To filter for siblings of B. lactucae with high identity, individuals were clustered by genotype. The Euclidean distance between progeny was calculated for the marker scores using the dist function of R [29] package proxy [30]. These were clustered with the hclust function, from which a dendrogram was calculated (as.dendrogram function) and plotted with the heatmap.2 function from the package gplots [31]. Progeny with high identity to one another were reduced to a single representative isolate.

The genotype table was then converted to be compatible with Lep-MAP3 [10]. For A. thaliana (F2 population) and Lactuca spp. (RIL population), the F0 are coded as grandparents, and markers unique to each parent are coded AA in the accession that it was identified in and CC in the alternate parent, for which it was not identified. Inferred, genetically homogeneous F1 parents were inserted with every marker coded AC. For F2 progeny for which the genotype table was constructed, marker presence was coded AA and marker absence was coded CC. Genotype tables were constructed for markers sourced independently from either parent as well as a combined table from both. For B. lactucae (F1 population), the identification of a marker was coded AC and marker absence was coded CC in both parents and progeny.

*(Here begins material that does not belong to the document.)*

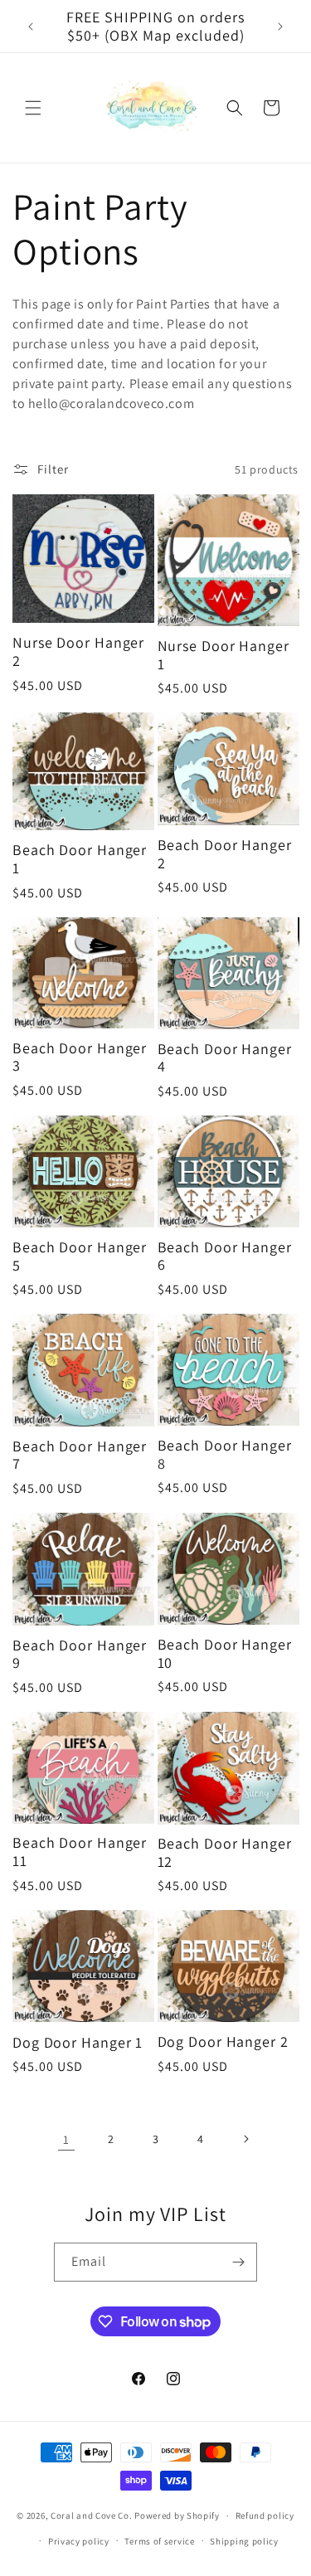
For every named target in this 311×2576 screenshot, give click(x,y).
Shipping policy (244, 2541)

Lep-MAP3 subcommand SeperateChromosomes2 was run on the genotype table to assign markers to linkage groups using the following parameters: lodLimit = 7 for A. thaliana, lodLimit = 20 for L. sativa, and lodLimit = 3 for B. lactucae. Lep-MAP3 subcommand OrderMarkers2 was subsequently used to order markers within each linkage group using a Morgan mapping function with 20 iterations. The native output file of LepMap3 OrderMarkers2 did not retain the original marker names; instead, these are derived from the genotype table using Linux join. A shell script is provided in the GitHub repository [8] and will generate the output described here. Linkage groups produced were visualized using the R [29] packages dplyr [32], ggplot2 [33], and ungeviz [34].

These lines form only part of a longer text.